Emek-gücü kendi değerinin üzerinde değer üretebilen tek meta olması sebebiyle diğer metalardan farklı bir metadır. Bir metanın meta olabilmesi için gerekli olan iki temel koşul emek-gücü metası için de geçerlidir. Bunlardan ilki kullanım değeri olarak ifade edilir ki, bu, o metanın talep edilmesini sağlayan ve bir ihtiyacı karşılamaya yarayan değer biçimidir. Diğeri ve kapitalizm açısından asıl “değerli” olanı ise, “değişim değeri” olarak ifade edilen değer biçimidir. Bir metanın değişim değerini belirleyen, o metanın üretilmesi için toplumsal açıdan gerekli emek zamandır. Emek gücü metası için ele alınırsa, bu metanın kullanım değeri emek harcayarak üretim yapabilme yeteneği iken, değişim değeri ise tüketildikten sonra yeniden üretilmesi için gerekli olan toplumsal açıdan belirlenmiş emek zamandır.

Örneğin, bir ayakkabı işçisinin 10 saatlik işgünü içerisinde, kapitalist 3 saatlik üretim sürecinde elde edilen üründen emek-gücünün değerini (değişim değeri) öderken, diğer 7 saatlik emeğin ürününe el koyar, ki buna da artı-değer denir. Burada ifade edilen süreçte işçi 3 saatte kendi ücretinin değeri kadar değer yaratır, geri kalan 7 saat kapitalist için çalışır. Çalışıp çalışmamakta köleden farklı olarak “özgür”dür, fakat üretim araçlarına sahip olmayan bir kişi olarak hayatta kalabilmek için satabileceği tek metasını, yani emek-gücünü satmak zorundadır. Tersinden kapitalist de kâr elde etmek için emek-gücüne muhtaçtır. Sermaye genişleyerek büyümek için vampirin kana ihtiyaç duyduğu gibi emek-gücüne ihtiyaç duyar. Emek-sermaye çelişkisi olarak ifade edilen bu süreç kapitalizmin ontolojisini oluşturur.

• Girdi verileri
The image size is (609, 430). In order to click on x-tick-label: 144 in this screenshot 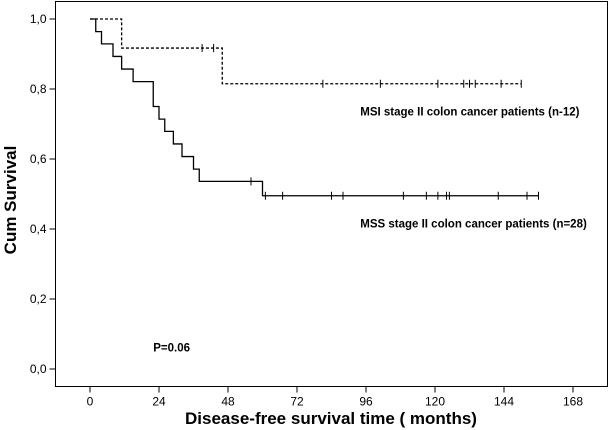, I will do `click(504, 402)`.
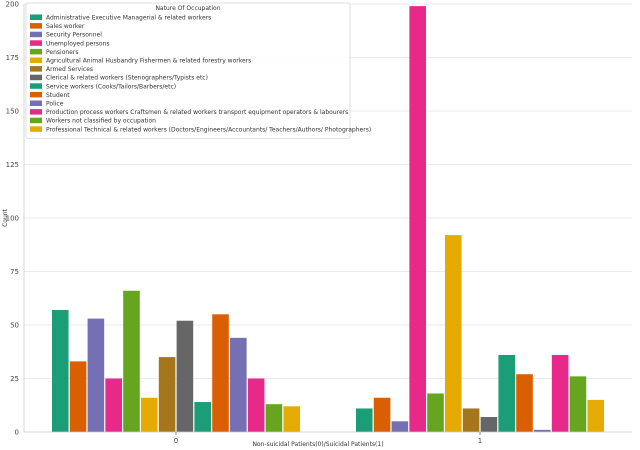 The width and height of the screenshot is (640, 450). What do you see at coordinates (12, 112) in the screenshot?
I see `y-tick-label: 150` at bounding box center [12, 112].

• Görev tanımı
Belge metninde "Örneğin, bir ayakkabı" ile "kapitalizmin ontolojisini oluşturur." arasında kalan kısmı, iki ucu da dahil olmak üzere, hiçbir değişiklik yapmadan döndürür müsünüz? Yanıt için yalnızca belge metnine dayanın, verilere başvurmayın.

• Sorunun çözümü
Örneğin, bir ayakkabı işçisinin 10 saatlik işgünü içerisinde, kapitalist 3 saatlik üretim sürecinde elde edilen üründen emek-gücünün değerini (değişim değeri) öderken, diğer 7 saatlik emeğin ürününe el koyar, ki buna da artı-değer denir. Burada ifade edilen süreçte işçi 3 saatte kendi ücretinin değeri kadar değer yaratır, geri kalan 7 saat kapitalist için çalışır. Çalışıp çalışmamakta köleden farklı olarak “özgür”dür, fakat üretim araçlarına sahip olmayan bir kişi olarak hayatta kalabilmek için satabileceği tek metasını, yani emek-gücünü satmak zorundadır. Tersinden kapitalist de kâr elde etmek için emek-gücüne muhtaçtır. Sermaye genişleyerek büyümek için vampirin kana ihtiyaç duyduğu gibi emek-gücüne ihtiyaç duyar. Emek-sermaye çelişkisi olarak ifade edilen bu süreç kapitalizmin ontolojisini oluşturur.